At NW corner of Glossop Road with Newport Road, Chapel; Decorated style, W end has 4 light window over 'porch' with 3-light window; S elevation has 2-light windows above passage aisle with porch at its W end; N elevation has 2-storey transeptal organ loft, vestry with polygonal stair tower in angle; polygonal E end. Facing Newport Road, return of administration block has half-timbered upper storey with paired gables, elaborate red-and-yellow brick chimneys.

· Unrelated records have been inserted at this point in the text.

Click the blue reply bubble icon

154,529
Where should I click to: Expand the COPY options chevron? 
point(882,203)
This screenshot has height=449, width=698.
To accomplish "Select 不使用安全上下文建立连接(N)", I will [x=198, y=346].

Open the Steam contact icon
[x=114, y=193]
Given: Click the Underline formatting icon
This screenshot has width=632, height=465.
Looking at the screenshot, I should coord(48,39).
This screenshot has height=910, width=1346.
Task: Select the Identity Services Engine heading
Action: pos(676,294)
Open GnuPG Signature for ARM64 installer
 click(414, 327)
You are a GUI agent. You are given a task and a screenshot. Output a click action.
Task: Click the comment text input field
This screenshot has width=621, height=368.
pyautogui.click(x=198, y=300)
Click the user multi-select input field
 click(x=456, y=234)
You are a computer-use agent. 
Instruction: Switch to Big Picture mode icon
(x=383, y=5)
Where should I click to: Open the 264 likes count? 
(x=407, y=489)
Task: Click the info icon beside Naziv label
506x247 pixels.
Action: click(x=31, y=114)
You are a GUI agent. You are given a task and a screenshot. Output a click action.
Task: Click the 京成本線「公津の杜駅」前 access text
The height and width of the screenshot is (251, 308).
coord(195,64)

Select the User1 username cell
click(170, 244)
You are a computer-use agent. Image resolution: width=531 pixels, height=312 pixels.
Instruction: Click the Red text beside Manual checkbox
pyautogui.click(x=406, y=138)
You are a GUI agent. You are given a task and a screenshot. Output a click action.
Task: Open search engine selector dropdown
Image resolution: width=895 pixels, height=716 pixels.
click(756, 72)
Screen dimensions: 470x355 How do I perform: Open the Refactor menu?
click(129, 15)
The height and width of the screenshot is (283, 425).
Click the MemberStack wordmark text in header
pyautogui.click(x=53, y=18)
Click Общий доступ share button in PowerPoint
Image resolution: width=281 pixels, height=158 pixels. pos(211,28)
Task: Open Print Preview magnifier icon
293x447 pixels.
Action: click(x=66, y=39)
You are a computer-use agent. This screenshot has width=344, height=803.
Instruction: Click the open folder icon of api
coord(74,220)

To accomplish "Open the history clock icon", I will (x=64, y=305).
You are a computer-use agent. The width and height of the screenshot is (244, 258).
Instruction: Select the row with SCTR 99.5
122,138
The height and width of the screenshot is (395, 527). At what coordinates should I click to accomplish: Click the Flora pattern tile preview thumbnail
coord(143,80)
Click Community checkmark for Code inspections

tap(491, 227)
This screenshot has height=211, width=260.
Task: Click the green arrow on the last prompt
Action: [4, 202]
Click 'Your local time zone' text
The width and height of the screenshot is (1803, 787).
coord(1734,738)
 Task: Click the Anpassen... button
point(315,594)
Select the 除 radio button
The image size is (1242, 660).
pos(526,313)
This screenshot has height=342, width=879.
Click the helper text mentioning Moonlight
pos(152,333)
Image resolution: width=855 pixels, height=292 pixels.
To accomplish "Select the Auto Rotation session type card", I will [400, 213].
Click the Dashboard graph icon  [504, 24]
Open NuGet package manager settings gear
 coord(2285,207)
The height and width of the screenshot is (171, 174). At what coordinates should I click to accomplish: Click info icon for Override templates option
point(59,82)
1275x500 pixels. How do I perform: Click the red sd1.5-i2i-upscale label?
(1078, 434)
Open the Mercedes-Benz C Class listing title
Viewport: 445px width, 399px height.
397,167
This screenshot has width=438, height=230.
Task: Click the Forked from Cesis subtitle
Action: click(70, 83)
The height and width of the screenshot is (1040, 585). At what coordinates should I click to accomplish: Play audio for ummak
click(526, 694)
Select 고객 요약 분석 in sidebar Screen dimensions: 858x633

To L (east), set back, 'King Edward VII War Memorial' Block bearing dates 1914 and 1918. Five storeys, 3 bays, outer (advanced) bays have gables with heraldic shields, and 3-light Tudor top-floor windows, below these, canted bay windows with panelled parapets, at sill level of third floor, balcony with inscription bridges recessed central bay of 2 windows which has mouchette parapet between the end gables. Further to E, former children's ward of 3 storeys; central stepped gable with statue in niche, end bays advance as turrets with crenellated parapets, pyramidal slate roofs, 3-light mullion and transom windows. To rear, 5-storey research block. Adjacent, 2-storey block in red brick with hipped slate roof. Further to E, Bruce Vaughan block in a more elaborate Late Gothic style; 2 storeys, to centre, broad canted bay window with cusped lights to upper floor, and between floors, relief decoration of putti holding inscriptions, above window, stepped gable with tabernacle enclosing sculpture of Good Samaritan. Window flanked by empty tabernacles, deeper Gothic-arched links to turrets with crenellated parapets, pyramidal slate roofs.

Interior

Interior largely modernised, except for handsome chapel which has 5-bay nave with low S passage aisle, shafted chancel arch with polygonal apse to chancel. Elaborate roof (with painted decoration over chancel). High quality furnishings include octagonal pulpit, choir stalls with angels. Stained glass in W window of Christ on Sea of Galilee by Safton (1956). In body of hospital, handsome Art Nouveau staircase to E of spinal corridor has tiled panels depicting children's stories and nursery rhymes (relocated from childrens' ward) by Maws, painted by W B Simpson of London, 3 further panels (eg Dick Whittington) are in the orthopaedics department waiting room. Other internal features include series of memorial plaques (chiefly in spinal corridor) including 2 bronze portrait reliefs by Goscombe John (circa 1914, and 1927), and tablets recording donors, further donor tablet at top of stairs of Bruce Vaughan Wing. At upper level, near old operating theatre, polychrome tablet with figure of St George, in memory of W H Seager, killed 1916.

Reasons for Listing

The best example in Wales of major infirmary hospital. Listed for the special architectural interest of its late C19/early C20 architecture which illustrates the economic power of Cardiff at this period.